Publication information

Source:
Chicago Sunday Tribune
Source type: newspaper
Document type: editorial
Document title: “Stronger Immigration Laws Needed”
Author(s): Billings, George B.
City of publication: Chicago, Illinois
Date of publication: 15 September 1901
Volume number: 60
Issue number: 258
Part/Section: 2
Pagination: 13

 
Citation
Billings, George B. “Stronger Immigration Laws Needed.” Chicago Sunday Tribune 15 Sept. 1901 v60n258: part 2, p. 13.
 
Transcription
full text
 
Keywords
anarchism (dealing with); anarchism (laws against); anarchism (personal response).
 
Named persons
none.
 
Notes
A photograph of the author accompanies this editorial on the same page.

“By George B. Billings, Immigration Commissioner.”
 
Document


Stronger Immigration Laws Needed

MUCH may yet be done toward strengthening the exclusion features of the immigration laws, and that task must be executed by Congress. The laws now take cognizance of Anarchists, but some of these pests manage to get into this country, as into every other.
     It has been suggested that it ought to be insisted that each immigrant should produce a certificate from the police authorities of the community from which he departs, this certificate to be a guarantee of his law-abiding character.
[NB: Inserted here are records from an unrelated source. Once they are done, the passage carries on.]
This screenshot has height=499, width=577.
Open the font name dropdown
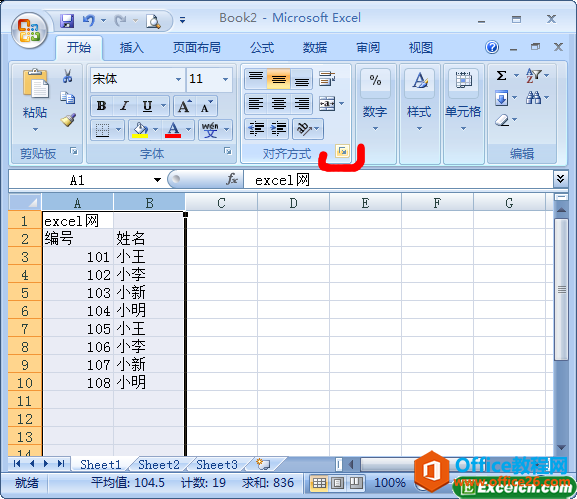pos(178,79)
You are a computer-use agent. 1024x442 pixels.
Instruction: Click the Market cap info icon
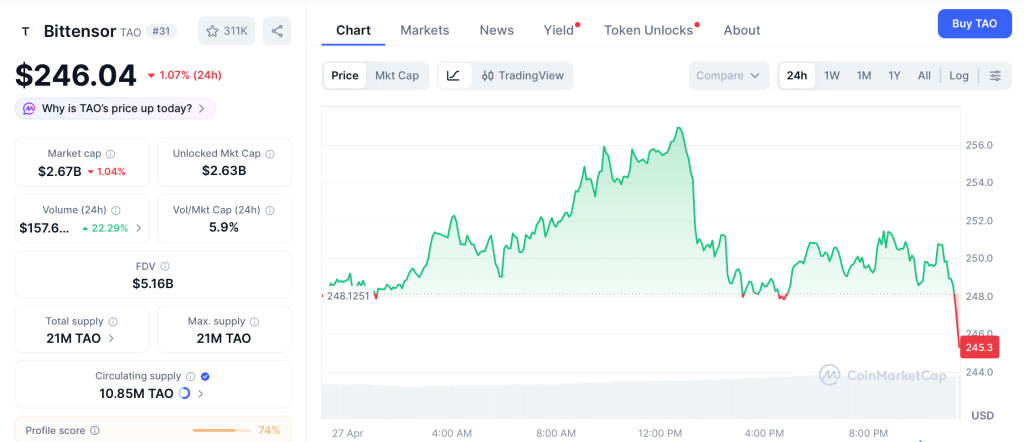coord(110,154)
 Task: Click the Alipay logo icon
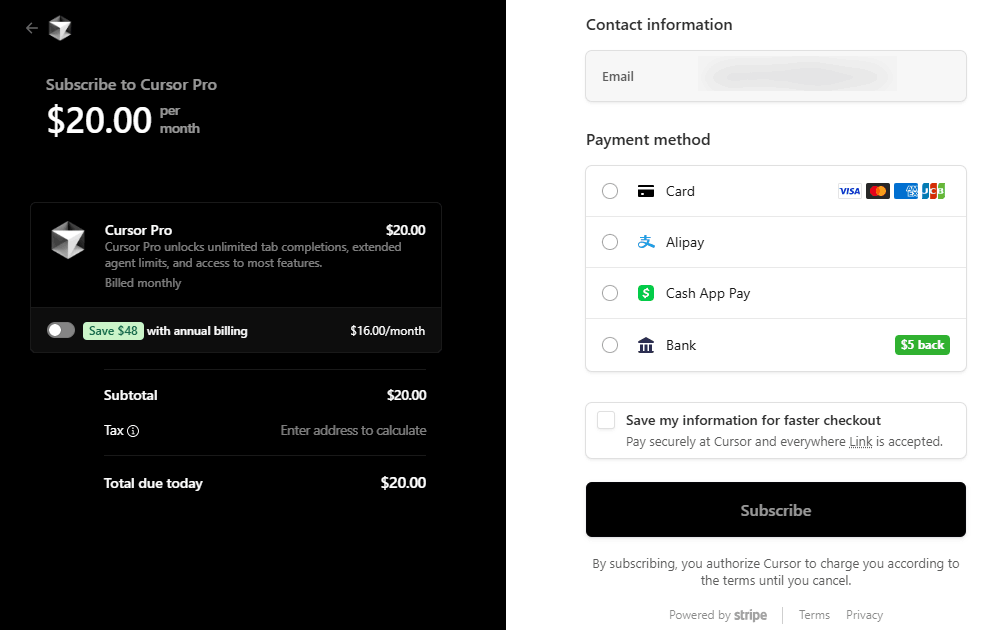point(646,242)
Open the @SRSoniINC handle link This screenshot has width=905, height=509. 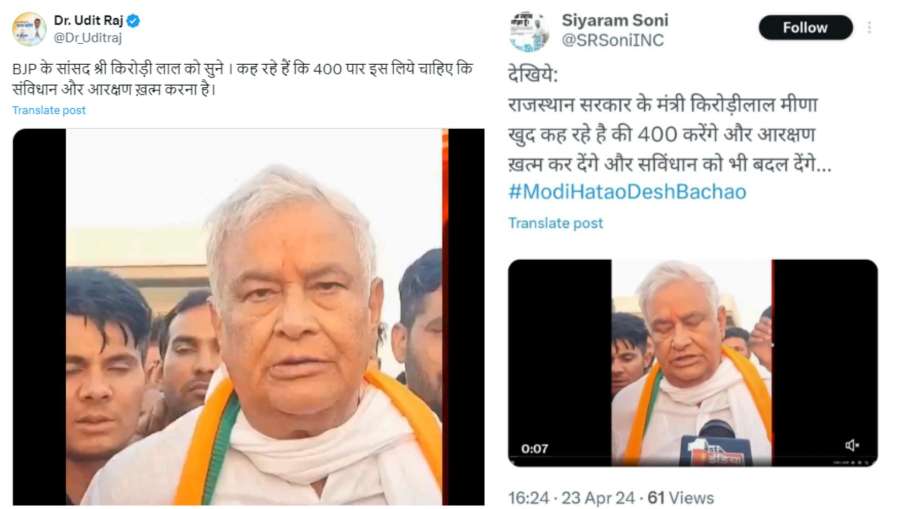pos(612,40)
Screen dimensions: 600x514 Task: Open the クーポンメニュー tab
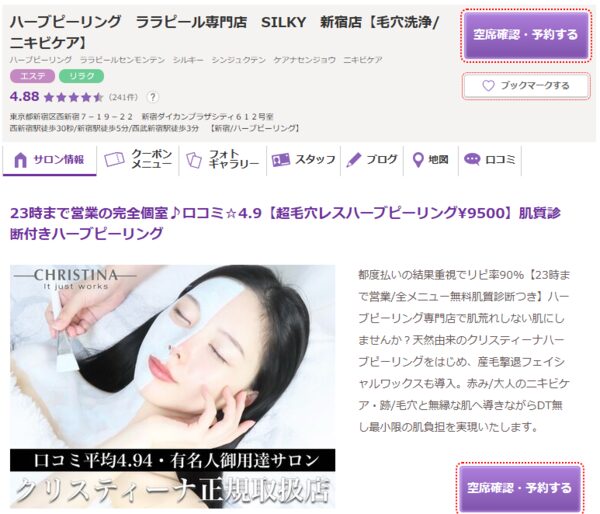pyautogui.click(x=138, y=160)
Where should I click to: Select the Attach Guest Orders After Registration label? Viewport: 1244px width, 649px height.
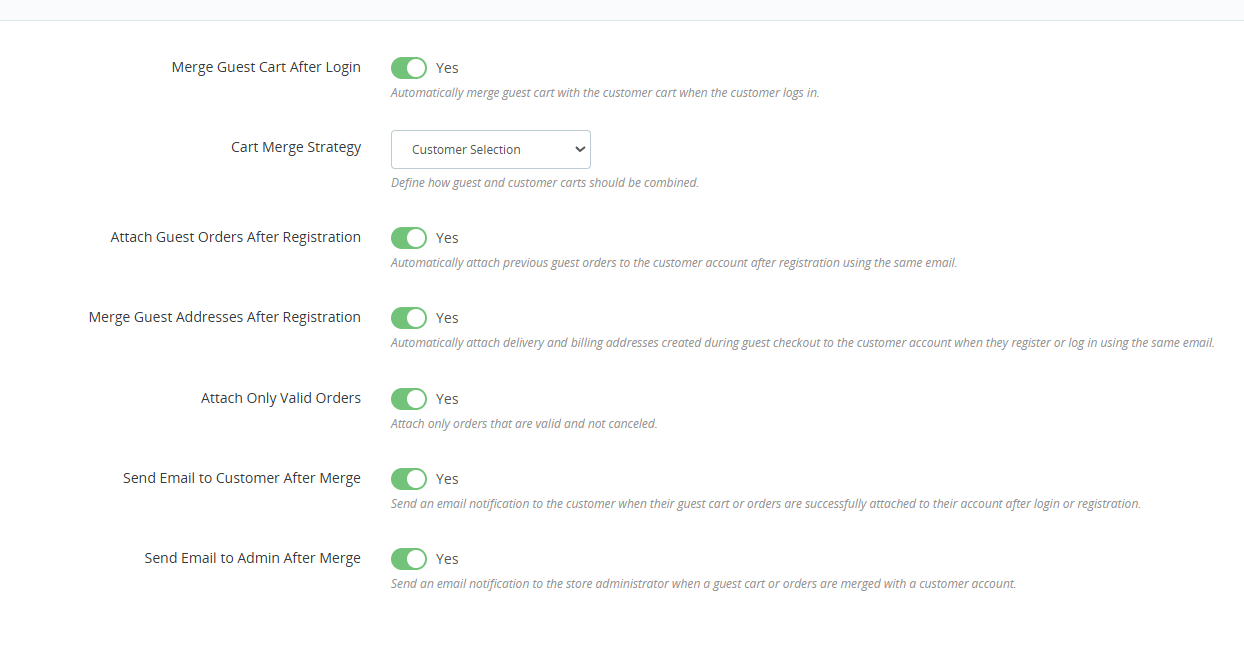point(236,237)
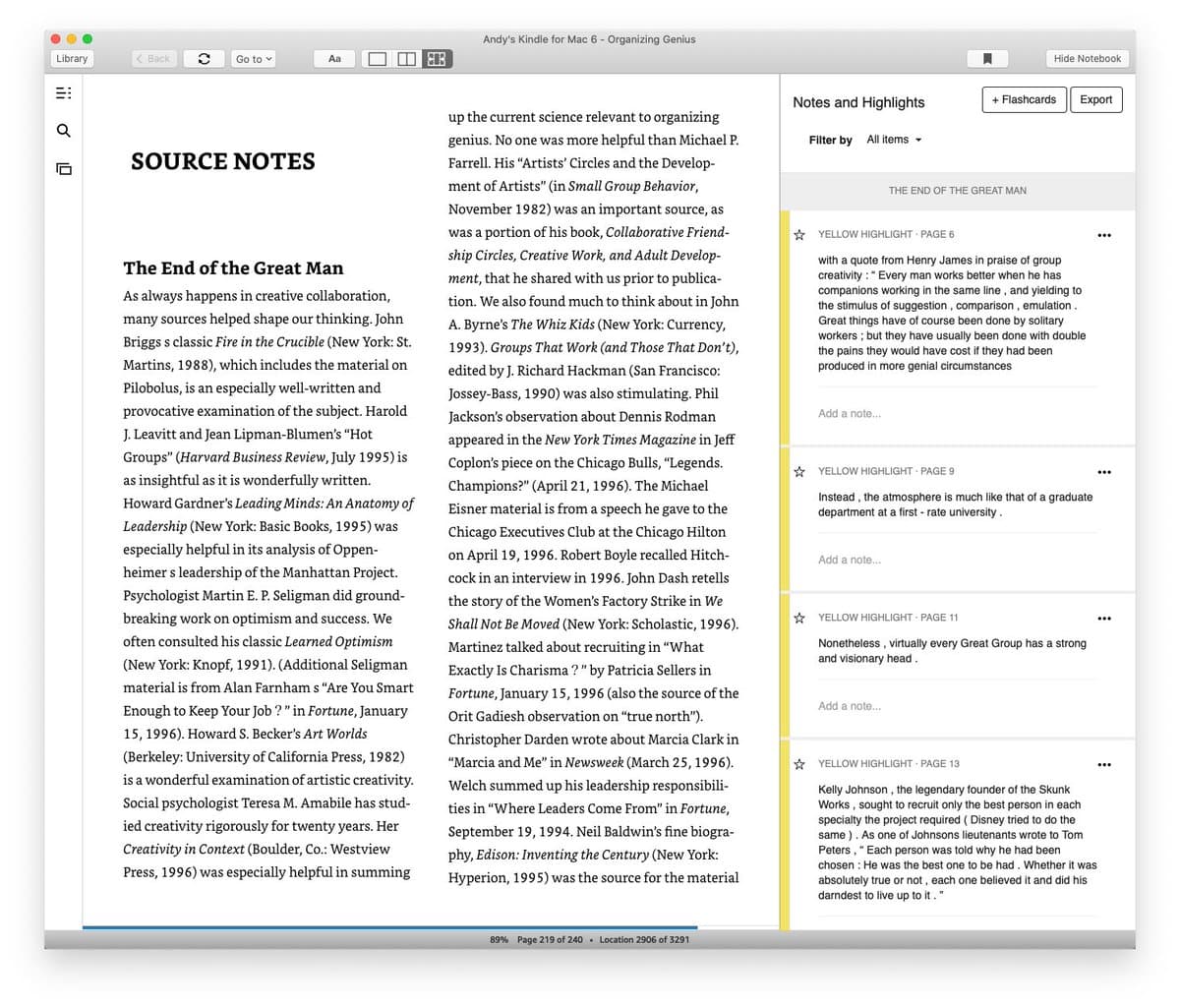Open the Go to navigation dropdown
Viewport: 1180px width, 1008px height.
tap(252, 58)
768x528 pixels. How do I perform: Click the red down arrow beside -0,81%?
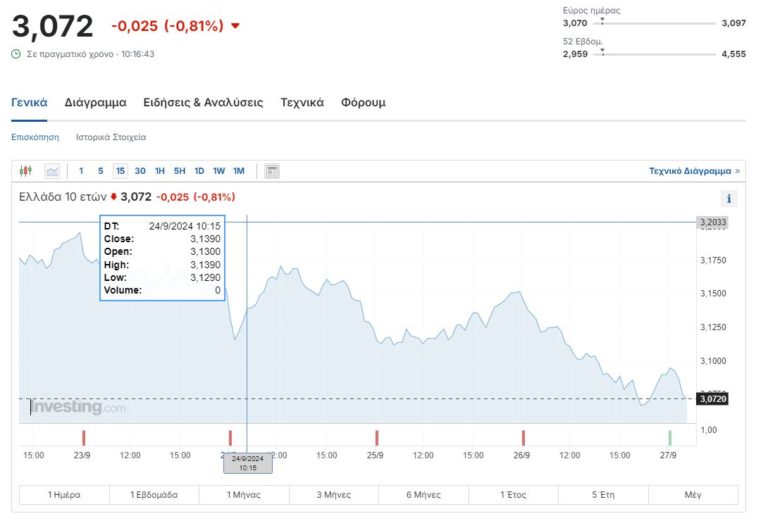[x=236, y=26]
It is generally understood, however, that this system would not work with complete satisfaction, because the authorities would be anxious to rid themselves of dangerous persons.
     The Immigration bureau has adopted the plan of enlisting the services of the physicians of the marine hospitals to pass upon the physical and mental health of every intending immigrant. This plan has worked well, the physicians recommending the prevention of immigration in many cases.
     The duty also has been imposed upon American Consuls abroad of guarding against undesirable immigration, and this system also has been beneficial. If the duty and authority of the Consuls could be extended so that they would investigate the character of intending immigrants, as well as the physical health of such persons, that, it seems to me, would be a great advantage.
     I assume that nobody but a madman of the nature of a wild beast would commit an atrocity like that which has startled and horrified us all at the present time, and it seems reasonable to suppose that closer investigation of the character, disposition, and environment, and of the political and social affiliations of intending immigrants, would exclude many more dangerous persons than the laws now can reach.
     The laws, then, must be made more stringent, and a system of more detailed observation and investigation be established. This latter plan, as I have said, may be operated through the agency of our consular system.
     One is tempted at this moment to recommend any measures, however severe, to keep these shores clean of the foul brood of anarchy, but it is a serious problem, and one with which Congress has wrestled in the past and will have to wrestle with in the immediate future. The horror and indignation which have resulted from the striking down of a man of the noble character of our President will, I am sure, find immediate results in concerted and decisive legislative action against anarchy.